═══ Document text ═══

Biggers, a former staffer for Sen. George McGovern (D–S.D.), is an award-winning author of books on coal, Appalachia, and Mexico's Sierra Madre region. He is also a prolific Huffington Post blogger who combines an obviously sincere interest in immigration and other topics with an inability to resist grinding his ideological axes. State Out of the Union, subtitled Arizona and the Final Showdown Over the American Dream, offers a similar combination, alternating incomplete treatments of extraneous and hardly unique-to-Arizona matters such as gun rights, the Sagebrush Rebellion, and the 10th Amendment with the history of immigration issues in the state and the harsh policies of recent years.
Biggers is at his best when he lets Arizona's crazy cast of characters speak through their own words and actions. Gov. Jan Brewer asserted in June 2010 that "the majority of illegal trespassers" from Mexico are transporting drugs. Former state Senate President Russell Pearce—the father of S.B. 1070, Arizona's controversial anti-immigrant law—claimed in September 2010 that "there's been 300 to 500 beheadings and dismemberments along that border." Then there was the bogus charge, parroted nationally starting around 2009 by conservative talk show host Glenn Beck, that Phoenix had become an international kidnapping capital. Biggers ably refutes these canards with statements from bewildered border sheriffs and police officials who point out that Arizona's crime rate, far from surging on a wave of predatory illegal immigrants, has been dropping for years.
Little commentary is needed when it comes to Russell Pearce. The Mesa Republican was elected to the state Senate in 2008 after he was caught plagiarizing material from the white-supremacist National Alliance for a political email message and after he endorsed neo-Nazi J.T. Ready's unsuccessful 2006 run for Mesa City Council. Last May, Ready murdered his girlfriend and her family before killing himself.

═══ Supplied data ═══

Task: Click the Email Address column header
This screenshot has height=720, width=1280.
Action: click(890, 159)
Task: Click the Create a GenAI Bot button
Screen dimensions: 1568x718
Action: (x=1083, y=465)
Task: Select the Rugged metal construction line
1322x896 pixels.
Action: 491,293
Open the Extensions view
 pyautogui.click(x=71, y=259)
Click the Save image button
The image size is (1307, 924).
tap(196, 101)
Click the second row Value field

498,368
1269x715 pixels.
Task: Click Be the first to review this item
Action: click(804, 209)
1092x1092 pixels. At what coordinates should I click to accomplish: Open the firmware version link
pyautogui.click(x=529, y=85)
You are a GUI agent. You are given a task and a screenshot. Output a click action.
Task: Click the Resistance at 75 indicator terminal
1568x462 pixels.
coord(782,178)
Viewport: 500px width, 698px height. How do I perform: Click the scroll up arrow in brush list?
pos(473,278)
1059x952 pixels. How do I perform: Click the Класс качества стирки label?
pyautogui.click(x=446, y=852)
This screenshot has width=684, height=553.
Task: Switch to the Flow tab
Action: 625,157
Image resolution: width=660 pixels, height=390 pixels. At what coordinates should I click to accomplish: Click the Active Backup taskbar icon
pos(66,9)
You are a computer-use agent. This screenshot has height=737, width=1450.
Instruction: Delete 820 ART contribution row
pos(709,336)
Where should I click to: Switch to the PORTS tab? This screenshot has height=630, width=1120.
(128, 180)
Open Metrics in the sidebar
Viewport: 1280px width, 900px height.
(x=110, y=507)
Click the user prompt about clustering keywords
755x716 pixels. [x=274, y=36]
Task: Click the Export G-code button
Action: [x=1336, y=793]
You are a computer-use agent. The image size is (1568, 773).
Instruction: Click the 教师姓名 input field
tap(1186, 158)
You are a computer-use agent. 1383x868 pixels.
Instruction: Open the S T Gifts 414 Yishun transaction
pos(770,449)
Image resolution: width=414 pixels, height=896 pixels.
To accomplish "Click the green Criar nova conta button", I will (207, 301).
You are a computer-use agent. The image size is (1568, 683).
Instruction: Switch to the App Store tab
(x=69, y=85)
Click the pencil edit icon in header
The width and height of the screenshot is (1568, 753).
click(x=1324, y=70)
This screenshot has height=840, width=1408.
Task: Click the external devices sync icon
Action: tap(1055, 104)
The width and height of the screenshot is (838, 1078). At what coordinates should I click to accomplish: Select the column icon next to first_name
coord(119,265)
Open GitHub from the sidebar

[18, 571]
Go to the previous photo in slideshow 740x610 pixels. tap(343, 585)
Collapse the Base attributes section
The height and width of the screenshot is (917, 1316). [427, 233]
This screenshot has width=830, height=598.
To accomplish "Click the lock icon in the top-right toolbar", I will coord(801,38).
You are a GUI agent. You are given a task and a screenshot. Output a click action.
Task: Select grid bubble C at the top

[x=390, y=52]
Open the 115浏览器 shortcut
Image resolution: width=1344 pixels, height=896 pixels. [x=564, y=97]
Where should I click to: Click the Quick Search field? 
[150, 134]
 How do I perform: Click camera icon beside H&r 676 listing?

═══

→ Jobs:
#1 Summarize the review of State Out of the Union in two sentences.
#2 In the rows, retype everything from the line containing "Task: Select the" down to the line containing "pyautogui.click(x=529, y=85)", with both of those lines included.

→ Solution list:
#1 The review presents Biggers as a former McGovern staffer and award-winning author whose book on Arizona alternates incomplete treatments of matters not unique to the state with the history of its immigration issues and recent harsh policies. It finds him at his best when he lets figures such as Gov. Jan Brewer and Russell Pearce speak through their own words, and it notes that he refutes their claims with statements from border sheriffs and police officials who say Arizona's crime rate has been dropping for years.

#2
Task: Select the Rugged metal construction line
1322x896 pixels.
Action: 491,293
Open the Extensions view
 pyautogui.click(x=71, y=259)
Click the Save image button
The image size is (1307, 924).
tap(196, 101)
Click the second row Value field

498,368
1269x715 pixels.
Task: Click Be the first to review this item
Action: click(804, 209)
1092x1092 pixels. At what coordinates should I click to accomplish: Open the firmware version link
pyautogui.click(x=529, y=85)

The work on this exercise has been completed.